Monsieur Boyer, j'entends les critiques sur la vaccination. L'Europe aurait certainement pu faire mieux, notamment si elle avait disposé d'un équivalent de la Barda. Mais je rappelle que l'Union européenne a été la première à commander le vaccin AstraZeneca, développé à Oxford, non le Royaume-Uni. Chaque biotech s'est associée à un industriel, car aucune n'avait de capacité de production : BioNTech avec Pfizer, Moderna avec Lonza, Janssen avec Johnson&Johnson, etc. Oxford voulait s'associer avec l'américain Merck mais le Gouvernement britannique s'y est opposé, et Oxford a fini par s'associer avec AstraZeneca, entreprise partiellement britannique, mais qui n'avait malheureusement pas de compétence en matière de fabrication vaccinale. Nous avons commandé 120 millions de doses à AstraZeneca, qui nous en a livré 30 millions. Si le contrat avait été respecté, nous serions dans la même situation vaccinale que le Royaume-Uni... Depuis, nous avons augmenté nos commandes auprès de nos autres fournisseurs et nous aurons la capacité de fournir 360 millions de doses à la fin du mois de juin, 420 millions à la mi-juillet.
Il faut reconnaître que la culture vaccinale est très forte outre-Manche : lorsque AstraZeneca a cherché des volontaires pour tester son vaccin, 400 000 personnes se sont immédiatement manifestées au Royaume-Uni, tandis que chez nous on entendait surtout les anti-vaccins... Il n'en demeure pas moins que la pandémie a été très virulente au Royaume-Uni, avec une gestion qui n'a peut-être pas été aussi rigoureuse que sur le continent, du moins au début, ce qui se traduit par plus de 136 000 victimes outre-Manche. La Grande-Bretagne s'est appuyée sur les vaccins produits dans l'Union européenne, car elle n'a pas les moyens de les produire. Donc tout cela n'a rien à voir avec le Brexit. Des deux côtés de la Manche, on a commandé un nombre de doses suffisant. Il y a simplement eu un petit incident avec une société anglaise, qui n'a pas fourni ce qu'elle aurait dû fournir, comme l'ont fait les sociétés européennes. Israël a eu une politique vaccinale très dynamique, même si je rappelle que sa population est inférieure à celle de l'Île-de-France.
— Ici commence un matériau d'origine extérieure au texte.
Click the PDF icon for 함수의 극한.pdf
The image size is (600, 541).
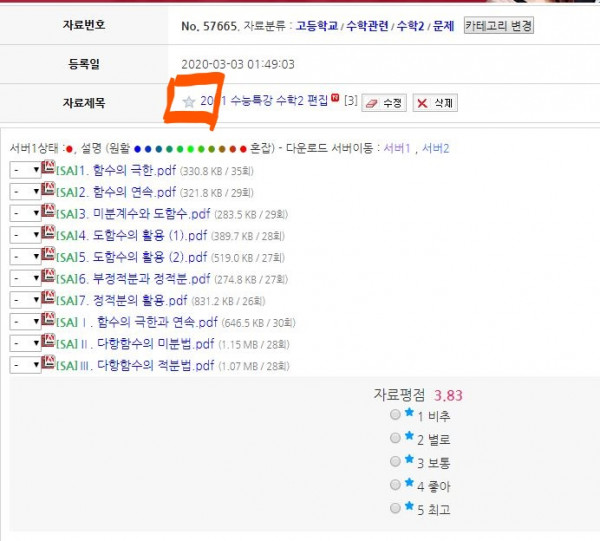[x=49, y=170]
Ce pays a commandé 7 ou 8 millions de doses à Pfizer, qui étaient fabriquées en Europe - je le rappelle, les États-Unis ne fournissent aucune dose au monde -, en échange de la transmission des données anonymisées de sa population, ce qui ne serait pas possible en Europe, étant donné notre sensibilité sur ce sujet. Au total, l'Europe a produit 180 millions de doses pour 450 millions d'habitants, les États-Unis 180 millions de doses. Cela n'est pas suffisant pour régler le problème. Nous avons tiré les leçons : si un nouveau vaccin devait être homologué, je demanderais une inspection de la chaîne de production pour vérifier que l'industriel peut produire dans les délais les doses promises.
Enfin, Monsieur Vial, je partage votre analyse. Les médias constituent un secteur fondamental pour la démocratie ; il figure parmi nos priorités. J'ai proposé un plan d'action pour les médias qui consiste en un soutien aux fonds propres, car le secteur est sous-capitalisé, un accompagnement à la transformation numérique, et une réflexion sur le numérique, en particulier les données et le développement de nouvelles relations avec les plateformes. Nous avons lancé un dialogue avec tous les acteurs pour une mise en oeuvre rapide. Nous espérons agir dès cette année, car il y a urgence.